The "DB::Exception: Too large compressed block size" error in ClickHouse occurs when a compressed data block exceeds the maximum allowed size. The TOO_LARGE_SIZE_COMPRESSED error code is a safety check that protects against reading corrupted data, processing malformed files, or encountering blocks that are too large to safely decompress into memory.
Impact
The operation reading the oversized compressed block fails immediately. This can affect SELECT queries reading from affected table parts, data imports from external compressed files, and replication if the corrupted part is being transferred between replicas. If the error occurs on table data, specific partitions or parts may become unreadable until the issue is resolved.
Common Causes
- Data corruption in stored table parts, causing the compressed block header to report an invalid size
- Importing compressed data files (e.g., from
file()orurl()table functions) that contain blocks exceeding ClickHouse's limits - Disk errors or filesystem corruption altering stored compressed data
- Incompatible compression formats or version mismatches when transferring data between systems
- Network corruption during replication causing damaged compressed blocks on replicas
- Extremely large values in a single column (e.g., very long strings) that result in oversized blocks before compression
Troubleshooting and Resolution Steps
Identify the affected table and part. The error message typically includes the table name and may reference the specific part:
SELECT name, database, table, active, rows, bytes_on_disk, modification_time FROM system.parts WHERE database = 'my_db' AND table = 'my_table' ORDER BY modification_time DESC;Verify data integrity of the affected table:
CHECK TABLE my_db.my_table;For replicated tables, try fetching a healthy copy of the part from another replica:
-- Detach the corrupted part ALTER TABLE my_db.my_table DETACH PART 'part_name'; -- ClickHouse will automatically fetch it from another replica -- Or force a fetch: SYSTEM RESTORE REPLICA my_db.my_table;For non-replicated tables, restore the affected partition from a backup:
-- Drop the corrupted partition ALTER TABLE my_db.my_table DROP PARTITION 'partition_id'; -- Restore from backup ALTER TABLE my_db.my_table ATTACH PARTITION 'partition_id' FROM my_db.my_table_backup;If the error occurs during data import, check the source file:
# Verify file integrity gzip -t compressed_file.gz # Or for lz4: lz4 -t compressed_file.lz4Check disk health for hardware-level issues:
# Check for filesystem errors dmesg | grep -i error smartctl -a /dev/sdaIf the issue is from very large values, consider setting a maximum string length or splitting large values:
-- Check for oversized values SELECT max(length(large_column)) FROM my_table;
Best Practices
- Use replicated tables to maintain redundant copies of data, enabling recovery from single-replica corruption.

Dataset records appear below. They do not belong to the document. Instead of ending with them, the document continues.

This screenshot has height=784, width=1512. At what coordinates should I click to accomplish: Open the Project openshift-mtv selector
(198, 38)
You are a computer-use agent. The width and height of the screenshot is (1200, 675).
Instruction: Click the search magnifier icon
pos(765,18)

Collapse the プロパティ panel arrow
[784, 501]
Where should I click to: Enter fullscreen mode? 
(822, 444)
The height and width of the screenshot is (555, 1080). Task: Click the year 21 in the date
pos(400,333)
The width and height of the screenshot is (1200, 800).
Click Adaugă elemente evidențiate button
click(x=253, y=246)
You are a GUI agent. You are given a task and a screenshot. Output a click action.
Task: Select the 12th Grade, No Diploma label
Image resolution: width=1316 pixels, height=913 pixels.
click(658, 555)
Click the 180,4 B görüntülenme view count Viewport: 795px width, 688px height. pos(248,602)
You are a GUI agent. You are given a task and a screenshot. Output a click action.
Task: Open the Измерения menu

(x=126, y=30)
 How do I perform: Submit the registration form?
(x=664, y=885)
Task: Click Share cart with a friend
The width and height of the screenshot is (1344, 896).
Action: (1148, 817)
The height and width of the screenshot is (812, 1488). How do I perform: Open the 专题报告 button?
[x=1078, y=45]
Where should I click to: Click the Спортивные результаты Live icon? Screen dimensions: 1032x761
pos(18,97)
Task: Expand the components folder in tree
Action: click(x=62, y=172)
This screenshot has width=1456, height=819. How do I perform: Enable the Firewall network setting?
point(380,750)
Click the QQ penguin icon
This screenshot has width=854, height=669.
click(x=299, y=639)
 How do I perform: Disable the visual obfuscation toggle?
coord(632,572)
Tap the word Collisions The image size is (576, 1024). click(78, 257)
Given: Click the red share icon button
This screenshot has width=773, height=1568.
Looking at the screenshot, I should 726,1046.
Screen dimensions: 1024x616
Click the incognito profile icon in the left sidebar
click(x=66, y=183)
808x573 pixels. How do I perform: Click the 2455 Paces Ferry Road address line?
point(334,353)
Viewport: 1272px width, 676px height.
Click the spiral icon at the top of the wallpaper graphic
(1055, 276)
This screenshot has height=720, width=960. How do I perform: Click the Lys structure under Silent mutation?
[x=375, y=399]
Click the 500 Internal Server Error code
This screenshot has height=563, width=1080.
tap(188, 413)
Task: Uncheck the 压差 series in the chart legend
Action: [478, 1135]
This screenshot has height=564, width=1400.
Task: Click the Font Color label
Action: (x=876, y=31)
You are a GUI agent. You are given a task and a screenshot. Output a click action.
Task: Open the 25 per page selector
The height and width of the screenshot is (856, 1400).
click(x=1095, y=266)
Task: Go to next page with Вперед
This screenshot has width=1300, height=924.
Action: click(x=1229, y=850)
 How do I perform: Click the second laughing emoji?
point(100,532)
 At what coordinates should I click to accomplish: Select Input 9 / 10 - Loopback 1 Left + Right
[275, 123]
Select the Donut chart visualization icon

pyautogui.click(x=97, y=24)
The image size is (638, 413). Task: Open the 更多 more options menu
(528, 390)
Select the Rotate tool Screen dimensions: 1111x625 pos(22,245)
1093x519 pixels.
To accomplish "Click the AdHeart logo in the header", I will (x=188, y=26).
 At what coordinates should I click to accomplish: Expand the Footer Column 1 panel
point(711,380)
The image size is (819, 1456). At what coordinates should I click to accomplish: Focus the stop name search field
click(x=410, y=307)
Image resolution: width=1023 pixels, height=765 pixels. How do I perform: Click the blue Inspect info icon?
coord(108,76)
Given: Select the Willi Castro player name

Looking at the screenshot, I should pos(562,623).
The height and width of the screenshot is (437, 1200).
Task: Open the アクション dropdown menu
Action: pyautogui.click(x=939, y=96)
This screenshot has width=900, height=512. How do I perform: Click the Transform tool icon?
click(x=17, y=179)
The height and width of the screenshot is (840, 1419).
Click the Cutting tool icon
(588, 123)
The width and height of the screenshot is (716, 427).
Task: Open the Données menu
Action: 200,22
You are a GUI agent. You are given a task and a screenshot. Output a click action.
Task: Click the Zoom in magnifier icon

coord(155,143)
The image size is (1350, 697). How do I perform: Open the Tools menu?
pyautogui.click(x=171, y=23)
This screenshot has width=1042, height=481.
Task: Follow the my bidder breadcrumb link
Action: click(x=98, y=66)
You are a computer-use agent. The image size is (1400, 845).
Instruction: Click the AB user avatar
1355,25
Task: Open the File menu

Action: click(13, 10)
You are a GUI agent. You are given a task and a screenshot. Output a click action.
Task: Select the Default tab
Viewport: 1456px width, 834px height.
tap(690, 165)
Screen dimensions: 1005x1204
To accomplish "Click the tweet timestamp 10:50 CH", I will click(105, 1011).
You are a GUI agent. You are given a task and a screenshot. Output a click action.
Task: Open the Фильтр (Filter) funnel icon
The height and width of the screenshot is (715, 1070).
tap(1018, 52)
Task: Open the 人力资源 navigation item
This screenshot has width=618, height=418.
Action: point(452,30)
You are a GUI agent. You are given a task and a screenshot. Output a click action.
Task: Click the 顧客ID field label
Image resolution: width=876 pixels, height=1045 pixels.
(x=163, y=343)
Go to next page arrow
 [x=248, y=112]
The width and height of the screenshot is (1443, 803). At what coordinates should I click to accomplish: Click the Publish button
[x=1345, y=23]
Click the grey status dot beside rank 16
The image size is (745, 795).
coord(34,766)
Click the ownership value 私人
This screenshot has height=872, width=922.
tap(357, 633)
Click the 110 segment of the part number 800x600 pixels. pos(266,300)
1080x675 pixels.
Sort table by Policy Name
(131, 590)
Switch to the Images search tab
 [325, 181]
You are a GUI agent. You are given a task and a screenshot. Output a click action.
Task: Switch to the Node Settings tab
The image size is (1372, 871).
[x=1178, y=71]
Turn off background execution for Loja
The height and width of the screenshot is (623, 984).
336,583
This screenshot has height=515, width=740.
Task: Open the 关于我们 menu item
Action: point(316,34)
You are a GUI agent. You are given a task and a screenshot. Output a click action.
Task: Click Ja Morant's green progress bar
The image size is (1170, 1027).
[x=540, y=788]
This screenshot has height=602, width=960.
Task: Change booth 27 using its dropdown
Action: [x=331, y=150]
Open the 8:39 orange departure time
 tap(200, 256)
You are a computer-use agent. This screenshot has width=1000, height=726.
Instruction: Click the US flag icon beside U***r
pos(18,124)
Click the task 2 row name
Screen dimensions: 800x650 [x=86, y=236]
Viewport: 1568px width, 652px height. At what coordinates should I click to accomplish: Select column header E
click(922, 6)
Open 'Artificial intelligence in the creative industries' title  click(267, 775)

- Implement regular backup procedures and test restore processes periodically.
- Monitor disk health with SMART tools and filesystem checks.
- Verify data file integrity before importing from external sources.
- Use checksums when transferring data between systems to detect corruption early.
- Set appropriate
max_compress_block_sizeduring table creation to control compressed block sizing.
Frequently Asked Questions
Q: Does this error always mean data corruption?
A: Not always, but it is a strong indicator. The error can also occur when importing data from external sources with incompatible formats. For data stored in ClickHouse tables, it most commonly points to corruption from disk errors, filesystem issues, or network problems during replication.
Q: Can I recover data from a corrupted part?
A: If the table is replicated, ClickHouse can fetch the part from a healthy replica. For non-replicated tables, you need a backup. If no backup exists, you may need to drop the affected partition and accept the data loss, or attempt manual recovery of the data files.
Q: How can I prevent compressed block corruption?
A: Use ECC memory, reliable storage with checksums (such as ZFS), and replicated tables. Enable ClickHouse's built-in checksums (they are on by default) and monitor disk health proactively.
Q: What is the maximum compressed block size in ClickHouse?
A: The default max_compress_block_size is 1,048,576 bytes (1 MB). The safety check for reading allows somewhat larger blocks, but blocks significantly exceeding expected sizes trigger the TOO_LARGE_SIZE_COMPRESSED error.